TEXTE FOURNI:
§
Moi j'utilise aria2c qui permet de télécharger un fichier de plusieurs sources en même temps.

----------

## gbetous

c'est axel que je cherchais, mais merci aux autres, je vais regarder tout ça !

----------

## Ey

 *cylgalad wrote:*   

> Non et il parait que ça n'est pas bien de lancer plusieurs "threads" pour un fichier... 

 

Oui c'est meme *TRES* mal. Plusieurs threads ca signifie des acces concurent sur le meme fichier sur des plages non continues, bref si tout le monde fait ce genre de conneries :

- il ne peut pas y avoir de gain de vitesse vu que de toute facon les ressources du serveur ne vont pas augmenter...

- en fait ca fait meme perdre ennormement en terme de performances parce que les temps d'acces sont enorme par rapport aux autres facteurs permettant de calculer le debit

- et pour finir en plus ca fatigue inutillement les disques.

Bref c'est un peu comme le dilleme du prisonnier... sauf qu'en plus il y a un facteur usure qui fait chier le proprio du serveur.

----------

## ghoti

 *Ey wrote:*   

> Plusieurs threads ca signifie des acces concurent sur le meme fichier sur des plages non continues, bref si tout le monde fait ce genre de conneries

 

Mais tout le monde fait ce genre de connerie et même sans le savoir : 10 clampins qui déchargent le même fichier, ça revient au même qu'un seul gaillard qui utilise 10 threads. Non ?

Au total, il y a 10 connexions qui font les mêmes "dégats". Un serveur convenable est construit pour répondre à ce genre d'exigence.

Par contre, là où je pourrais te rejoindre, c'est que cette manière de procéder se fait au détriment des autres utilisateurs, lorsqu'il s'agit de serveurs faiblards. Et ça, c'est peut-être plus discutable que des questions de quincaillerie...  :Wink: 

----------

## gbetous

ah ? c'est pas recommandé ? vu que c'est une possibilité offerte par le serveur, je pensais que ça posait pas de pb en fait..

----------

## Ey

 *ghoti wrote:*   

> Mais tout le monde fait ce genre de connerie et même sans le savoir : 10 clampins qui déchargent le même fichier, ça revient au même qu'un seul gaillard qui utilise 10 threads. Non ?
§
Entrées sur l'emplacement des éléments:
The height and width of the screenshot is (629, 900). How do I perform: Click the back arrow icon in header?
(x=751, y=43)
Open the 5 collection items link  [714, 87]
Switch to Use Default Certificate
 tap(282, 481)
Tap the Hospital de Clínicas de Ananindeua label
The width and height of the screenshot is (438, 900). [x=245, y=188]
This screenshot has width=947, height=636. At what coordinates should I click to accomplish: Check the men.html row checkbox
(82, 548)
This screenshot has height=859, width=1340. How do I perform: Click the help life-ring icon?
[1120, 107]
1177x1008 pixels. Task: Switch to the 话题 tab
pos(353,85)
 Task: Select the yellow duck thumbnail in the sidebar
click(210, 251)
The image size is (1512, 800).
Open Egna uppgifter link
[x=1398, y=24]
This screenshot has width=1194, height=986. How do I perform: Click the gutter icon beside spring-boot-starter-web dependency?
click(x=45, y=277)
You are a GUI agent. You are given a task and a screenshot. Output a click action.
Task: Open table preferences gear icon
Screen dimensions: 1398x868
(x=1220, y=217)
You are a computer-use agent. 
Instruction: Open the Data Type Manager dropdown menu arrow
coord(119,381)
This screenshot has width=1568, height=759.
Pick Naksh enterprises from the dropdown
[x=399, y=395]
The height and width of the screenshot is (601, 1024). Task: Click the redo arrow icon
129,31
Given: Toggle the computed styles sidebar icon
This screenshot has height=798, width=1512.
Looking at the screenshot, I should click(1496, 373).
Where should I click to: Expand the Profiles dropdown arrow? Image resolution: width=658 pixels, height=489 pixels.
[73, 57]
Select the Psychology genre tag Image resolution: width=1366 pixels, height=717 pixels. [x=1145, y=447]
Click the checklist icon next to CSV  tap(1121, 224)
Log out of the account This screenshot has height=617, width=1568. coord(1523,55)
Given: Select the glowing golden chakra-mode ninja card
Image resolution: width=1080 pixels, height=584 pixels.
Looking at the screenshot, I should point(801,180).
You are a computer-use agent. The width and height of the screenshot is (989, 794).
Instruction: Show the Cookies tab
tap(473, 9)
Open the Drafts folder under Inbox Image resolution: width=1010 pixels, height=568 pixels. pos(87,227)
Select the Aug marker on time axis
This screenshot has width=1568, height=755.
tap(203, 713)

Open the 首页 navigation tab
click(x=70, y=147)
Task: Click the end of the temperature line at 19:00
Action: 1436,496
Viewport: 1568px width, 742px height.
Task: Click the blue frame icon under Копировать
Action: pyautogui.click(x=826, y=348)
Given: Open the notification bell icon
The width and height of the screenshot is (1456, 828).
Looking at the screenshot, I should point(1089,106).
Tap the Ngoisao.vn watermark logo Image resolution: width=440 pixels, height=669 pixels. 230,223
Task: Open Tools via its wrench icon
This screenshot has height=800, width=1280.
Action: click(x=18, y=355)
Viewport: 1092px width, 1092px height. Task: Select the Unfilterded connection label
§
À COMPLÉTER:
- A) Dans la discussion sur le téléchargement en plusieurs threads, quel outil gbetous cherchait-il ?
- B) Repérez toutes les lignes des enregistrements qui contiennent le mot « label » et recopiez-les, en tenant compte de la casse.

CORRIGÉ PAR EXERCICE:
- A) gbetous cherchait axel.

- B)
Tap the Hospital de Clínicas de Ananindeua label
Viewport: 1092px width, 1092px height. Task: Select the Unfilterded connection label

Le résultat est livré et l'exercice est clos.